+++ Source data +++

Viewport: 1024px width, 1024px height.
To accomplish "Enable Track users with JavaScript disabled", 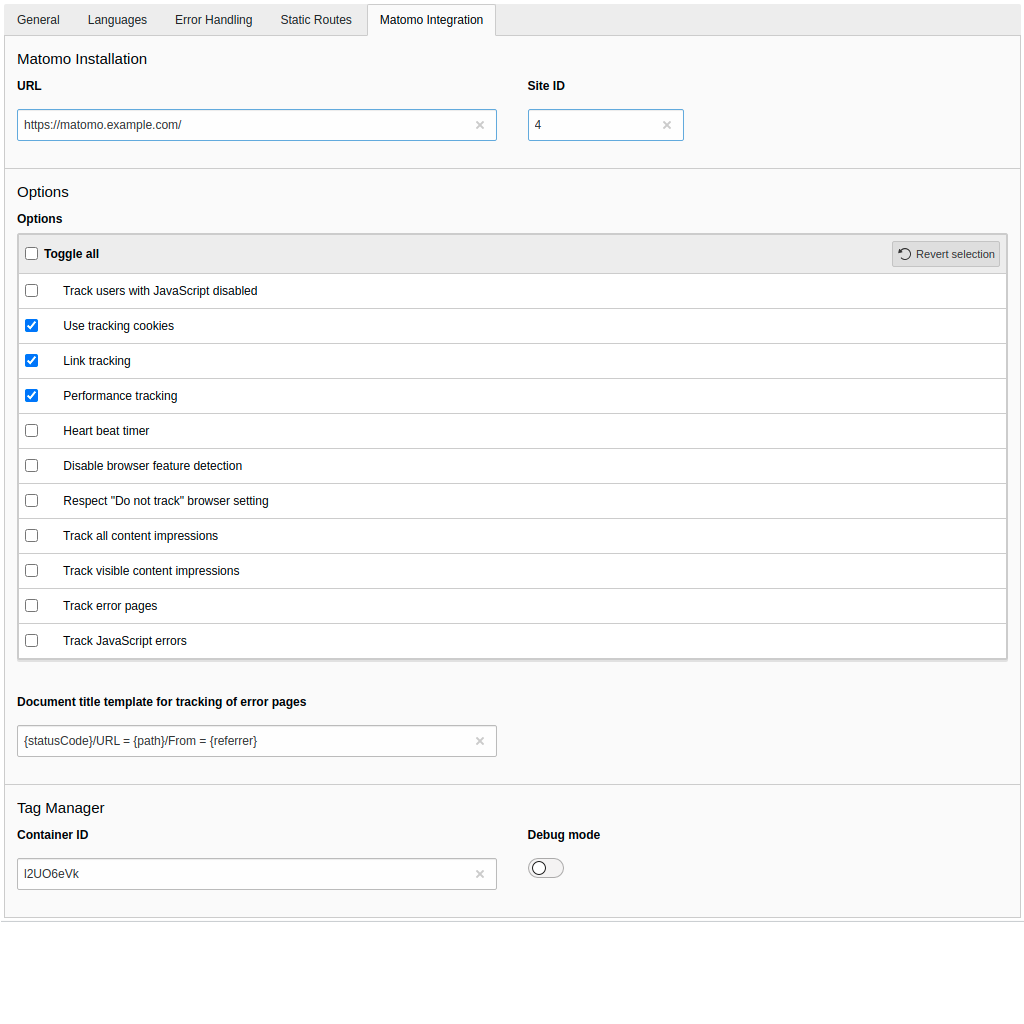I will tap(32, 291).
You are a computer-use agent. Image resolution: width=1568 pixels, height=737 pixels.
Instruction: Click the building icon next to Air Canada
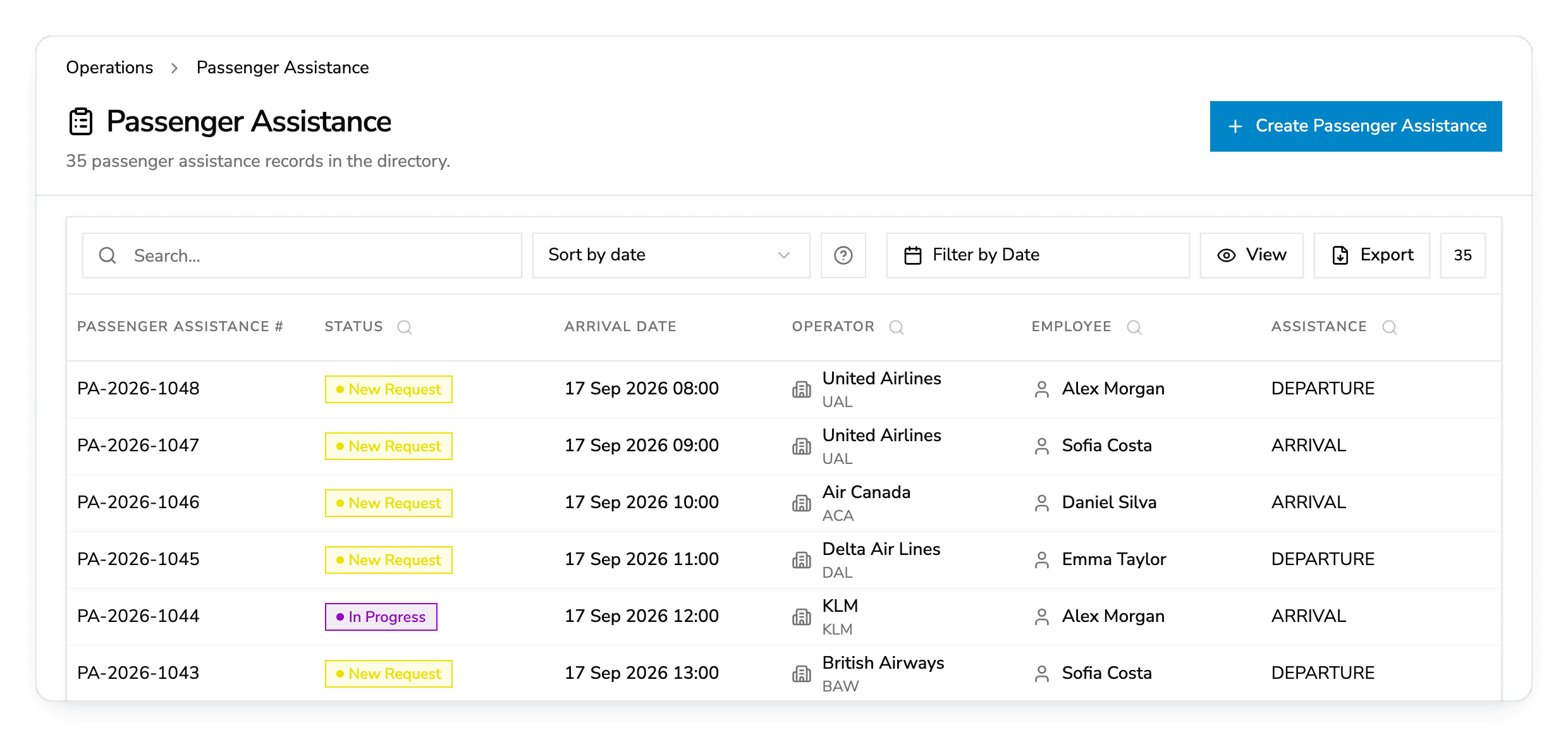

+++
+++ Source data +++

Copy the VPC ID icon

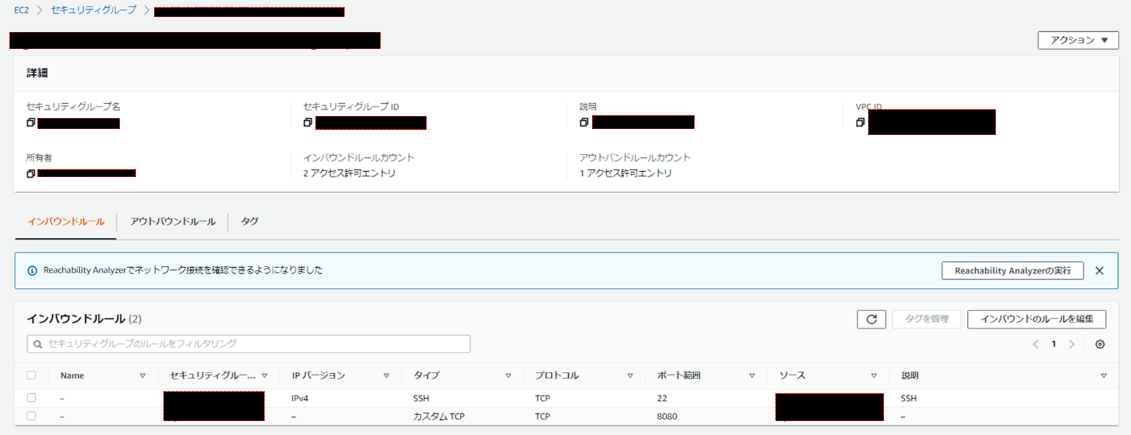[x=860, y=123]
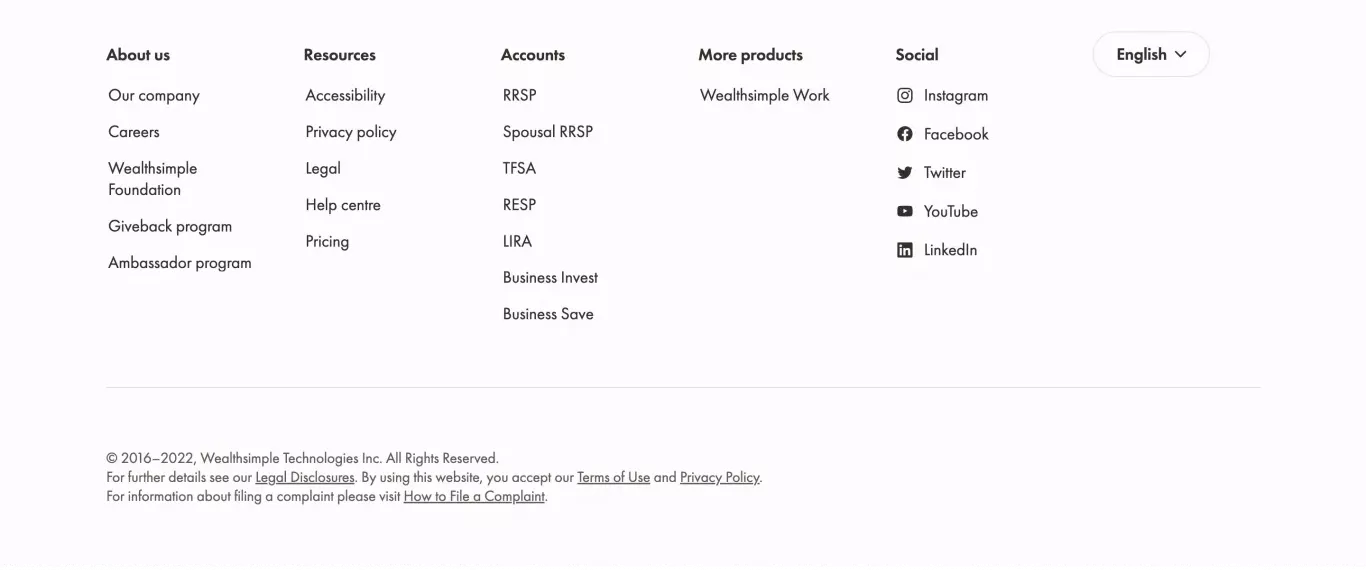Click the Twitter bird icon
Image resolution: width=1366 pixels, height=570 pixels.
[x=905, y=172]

+++

All that is wanted is a faithful reproduction of the line above with "You are a computer-use", the line with "Instruction: Click the", and every line in between.

• Output below
You are a computer-use agent. Image resolution: width=1568 pixels, height=737 pixels.
Instruction: Click the building icon next to Air Canada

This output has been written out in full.